Harnessing the power of PCA in modern applications
Registration Link: https://cityu.zoom.us/meeting/register/tJcuc-6prz4rGtSO46fmIn05JQoRXaUSoDkm
In the era of big data, the analysis of large scale text and network data has become a widely studied hot topic. Notably, many of these popular data models exhibit a low-rank signal plus noise structure, with the quantities of interest hidden in the signal. A fundamental challenge arises in accurately estimating these quantities from empirical data. Principal Component Analysis (PCA) is a widely recognized tool for addressing such challenges. However, because of the inherent heterogeneity in data, the performance of PCA is usually unsatisfactory. In this talk, I will explain how adopting the normalization idea can improve the performance of PCA in the context of network membership estimation.
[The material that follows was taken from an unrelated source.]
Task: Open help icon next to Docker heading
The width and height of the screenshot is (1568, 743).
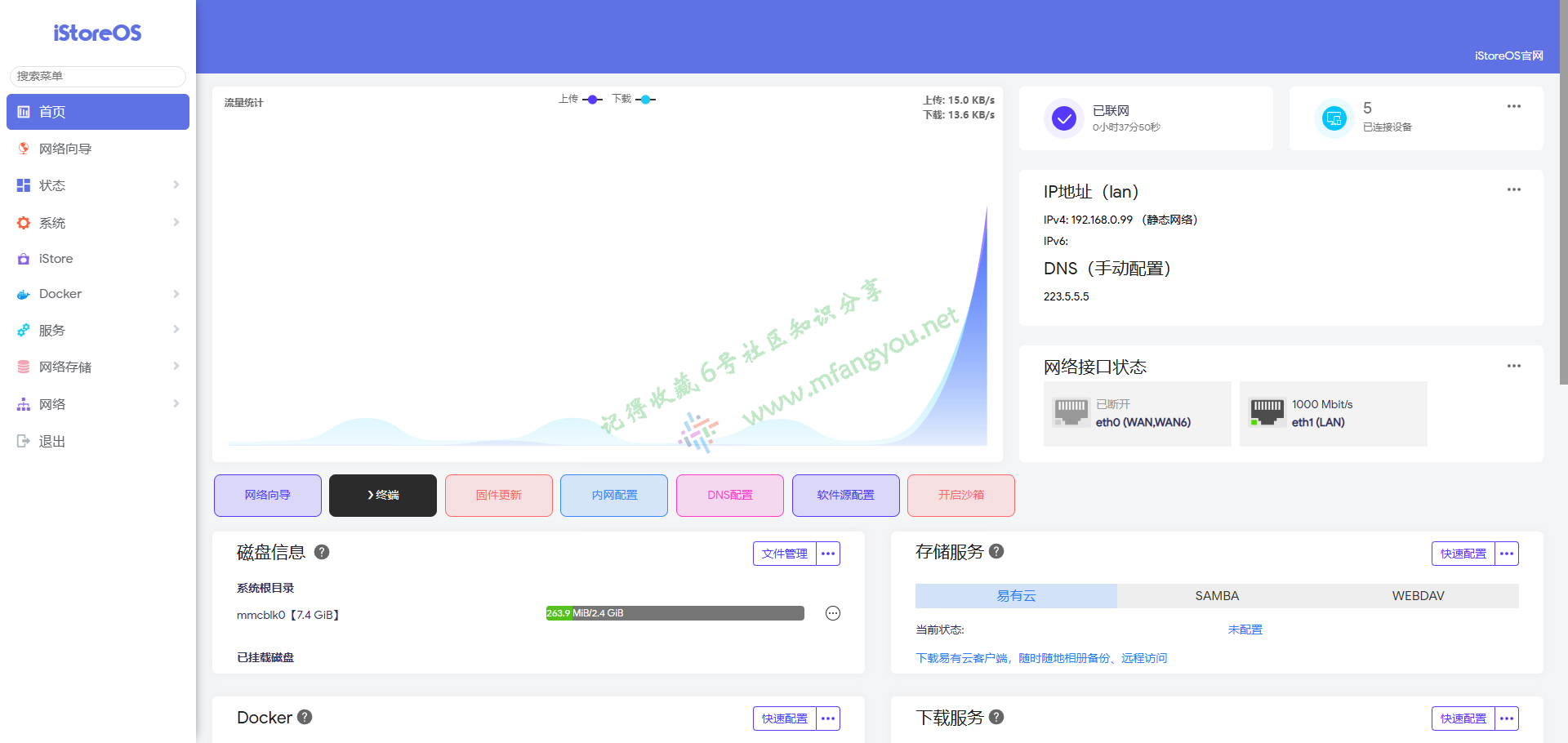Action: 305,717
The focus will be on the Degree-Corrected Mixed Membership (DCMM) model under severe degree heterogeneity. Specifically, I will introduce an optimal spectral algorithm to estimate network memberships (the weights of each node in different communities), by leveraging the Laplacian normalization and Mixed-SCORE algorithm (Jin et al. 2022). Additionally, new random matrix theory (RMT) results on the entry-wise eigenvector analysis will be discussed. These results are not only crucial for the technical aspects of our algorithm but also hold independent interest. This is a joint work with Zheng Tracy Ke.